La cour de cassation a progressivement fixé les règles propres à la participation de ces salariés aux élections professionnelles. Par une interprétation de l’article L.2314-8 du code du travail (relatif aux conditions pour être électeur) et L.2314-19 (régissant les conditions d’éligibilité), la chambre sociale a estimé que ne peuvent ni exercer un mandat de représentation du personnel ni être électeurs les salariés qui :
• Soit disposent d'une délégation écrite particulière d'autorité leur permettant d'être assimilés au chef d'entreprise,
• Soit représentent effectivement l'employeur devant les institutions représentatives du personnel.
La délégation d’autorité
La détermination de l’assimilation du salarié au chef d’entreprise se réalise par l’examen de la délégation de pouvoir dont dispose le salarié.
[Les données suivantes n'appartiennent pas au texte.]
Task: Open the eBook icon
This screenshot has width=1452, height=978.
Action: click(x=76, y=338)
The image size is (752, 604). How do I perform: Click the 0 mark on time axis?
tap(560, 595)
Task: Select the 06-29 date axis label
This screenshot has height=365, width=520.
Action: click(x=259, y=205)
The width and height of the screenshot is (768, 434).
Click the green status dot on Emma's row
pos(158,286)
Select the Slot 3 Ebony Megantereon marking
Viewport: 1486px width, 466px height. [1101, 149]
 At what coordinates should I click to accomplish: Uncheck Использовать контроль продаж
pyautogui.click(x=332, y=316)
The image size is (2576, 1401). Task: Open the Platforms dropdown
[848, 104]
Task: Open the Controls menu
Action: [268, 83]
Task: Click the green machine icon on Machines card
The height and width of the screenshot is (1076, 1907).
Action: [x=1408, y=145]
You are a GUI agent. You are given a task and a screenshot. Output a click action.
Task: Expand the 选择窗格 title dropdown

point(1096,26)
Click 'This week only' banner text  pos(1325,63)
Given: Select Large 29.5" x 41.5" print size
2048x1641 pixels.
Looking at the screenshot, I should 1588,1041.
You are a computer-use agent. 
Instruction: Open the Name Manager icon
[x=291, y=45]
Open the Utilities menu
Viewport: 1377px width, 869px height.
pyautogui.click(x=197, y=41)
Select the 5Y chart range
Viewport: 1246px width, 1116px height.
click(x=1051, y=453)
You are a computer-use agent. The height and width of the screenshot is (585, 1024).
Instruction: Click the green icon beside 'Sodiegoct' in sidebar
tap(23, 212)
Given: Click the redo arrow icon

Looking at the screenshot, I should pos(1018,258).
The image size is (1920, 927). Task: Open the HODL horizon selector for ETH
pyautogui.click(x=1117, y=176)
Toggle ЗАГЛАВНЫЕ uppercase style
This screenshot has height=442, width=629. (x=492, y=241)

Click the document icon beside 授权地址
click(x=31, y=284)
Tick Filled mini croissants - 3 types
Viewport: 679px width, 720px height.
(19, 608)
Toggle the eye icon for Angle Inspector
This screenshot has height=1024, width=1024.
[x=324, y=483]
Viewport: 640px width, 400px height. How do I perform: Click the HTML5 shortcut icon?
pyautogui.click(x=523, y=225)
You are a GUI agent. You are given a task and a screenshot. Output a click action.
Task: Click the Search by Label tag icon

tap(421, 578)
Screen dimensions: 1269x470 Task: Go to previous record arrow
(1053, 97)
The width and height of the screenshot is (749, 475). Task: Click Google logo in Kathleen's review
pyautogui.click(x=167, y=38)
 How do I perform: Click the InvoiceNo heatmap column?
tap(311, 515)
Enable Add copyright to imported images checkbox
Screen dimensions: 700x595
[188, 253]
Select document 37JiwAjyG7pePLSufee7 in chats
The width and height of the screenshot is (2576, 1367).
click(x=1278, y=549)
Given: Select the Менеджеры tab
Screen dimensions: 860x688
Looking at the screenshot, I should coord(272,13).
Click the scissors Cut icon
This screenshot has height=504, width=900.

Ainsi, elle a considéré qu’une directrice maison de retraite bénéficiant d'une large délégation d'autorité et ayant notamment négocié avec les syndicats représentatifs et paraphé le protocole d'accord préélectoral signé en vue de l'élection des délégués du personnel à laquelle elle se portait candidate, devait être assimilée à l’employeur (Cass.soc ; 30 janvier 2008, n°07-60093).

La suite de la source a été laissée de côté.